= Third Council of Lima =

Catholic doctrinal meeting in Peru

The Third Council of Lima was a council of the Roman Catholic Church in 1582–83 in Lima, at the time the capital of the Spanish Viceroyalty of Peru. It was the most important of the three councils celebrated in Lima during the 16th century, since it definitively organized the Church in the Americas. It was summoned by Archbishop Toribio de Mogrovejo in 1581, and met from 15 August 1582 to 18 October 1583.

== Results ==
The Council dictated many regulations and principles, centered on the evangelization of the aboriginals and their fair treatment "not like slaves but as free men", as well as their education and instruction in European customs. It decreed that the indigenous languages must be used, and forbade the use of Latin and the exclusive use of Spanish. It produced a trilingual catechism (then known as "Catechism of St. Toribius"), in Spanish, Quechua and Aymara. This catechism was later translated into the Guaraní language by Luis de Bolaños, and adopted by the First Synod of Asunción (1603) for use in the area of the Upper Paraná River basin (eastern Brazil, Paraguay and northeastern Argentina).

The Council also encouraged the establishment of seminaries. It set standards for the ordination of priests, requiring that they visit their congregations regularly, and for the appropriate use of liturgy to attract the natives to the celebrations.

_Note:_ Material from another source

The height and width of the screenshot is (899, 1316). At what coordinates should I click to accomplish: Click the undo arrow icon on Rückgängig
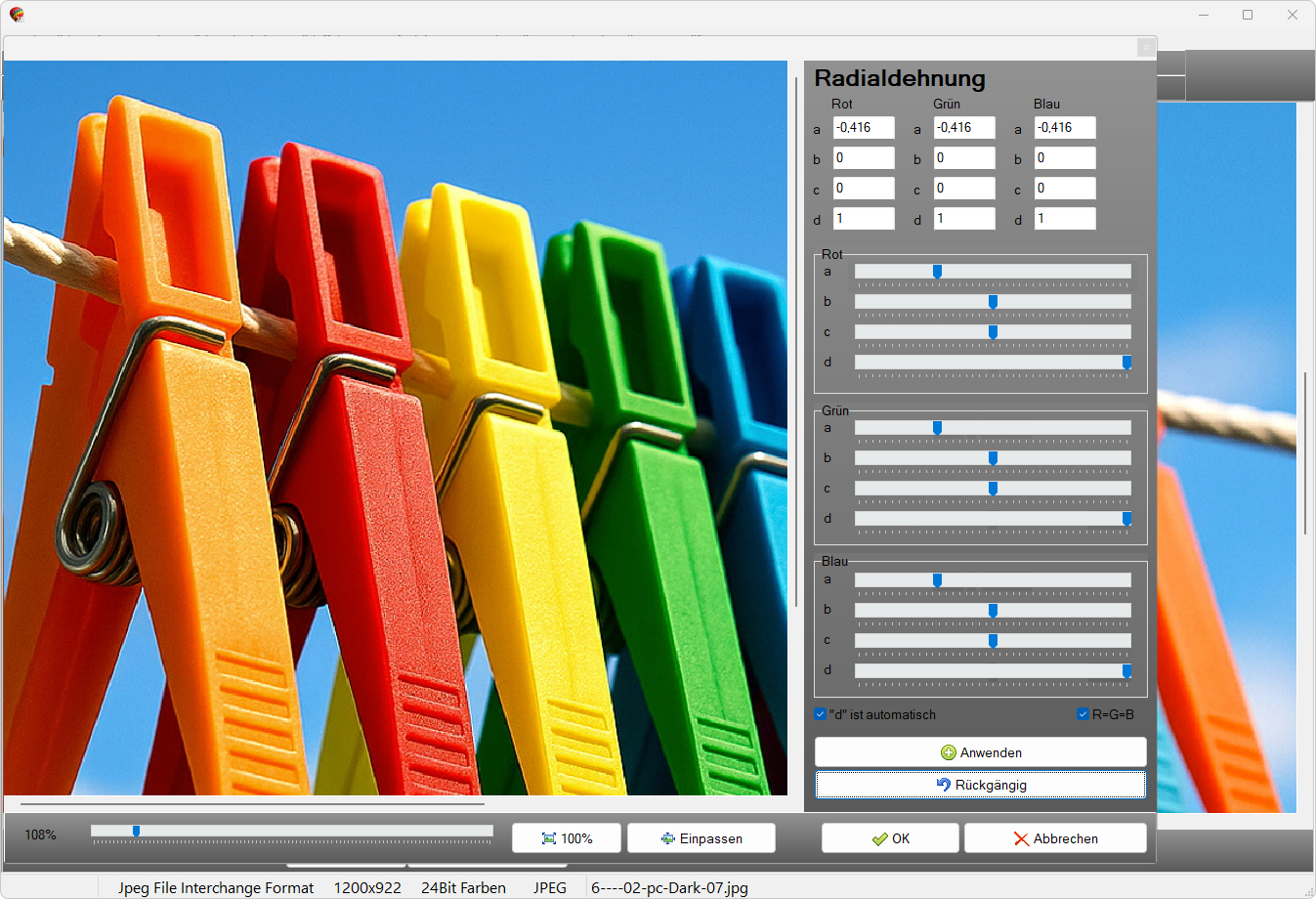point(943,785)
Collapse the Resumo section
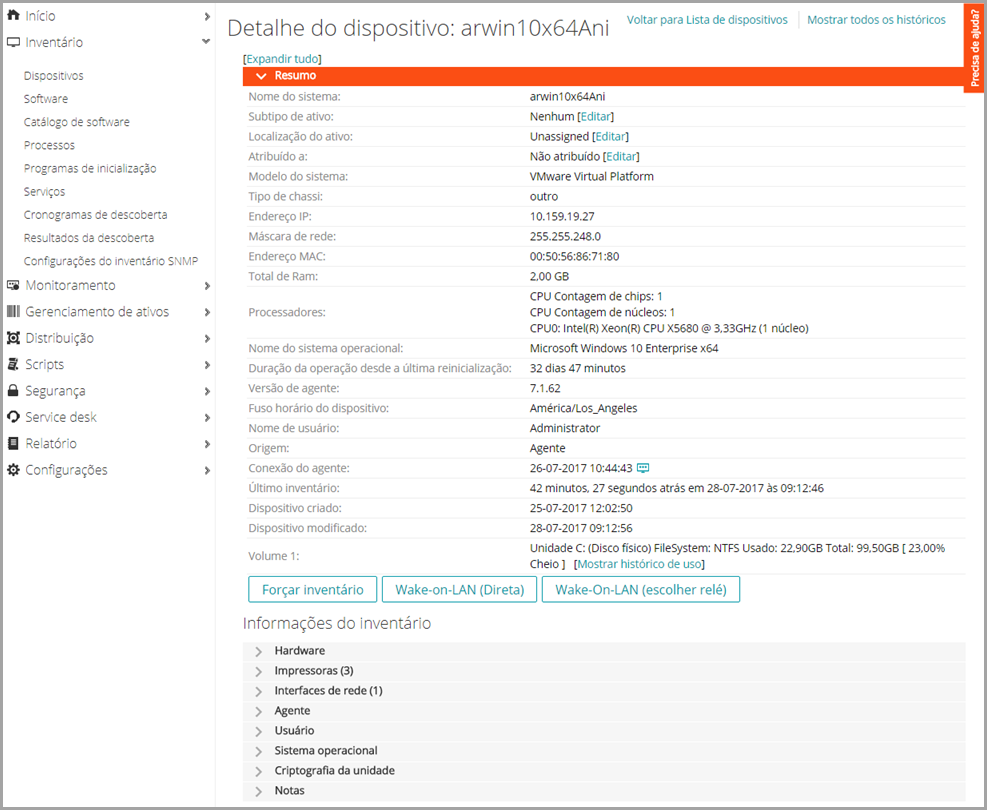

The Council adopted a strongly anti-idolatrous tone, targeting obscene books in bishops' possessions for destruction. (Note: "Ban all the books that narrate or intentionally teach lecherous and obscene matters, for not only faith should be considered but also those customs that become easily corrupted.... Punish all the bishops who are in possession of these books....") The Council also ordered the complete destruction of quipu concerning non-Christian customs, (Note: "And, as among the Indians, ignorant of letters, there are certain signs with different strings instead of books, that they call quipos, which contain a considerable number of testimonies of ancient superstition in which they keep the secrets of their rites, ceremonies and laws, the bishops must be sure to destroy them completely, for they are pernicious instruments" ) while encouraging their manufacture for confessions (Note: "For your confession to be good, and please God, the first thing you have to do, my son, is to make a quipo, just like you make them when you are a tambo camayo, of what you give and what people owe you. So you make a quipo of what you have done against God and against others, and how many times, if many or a few.") and doctrinal memorization among the indigenous.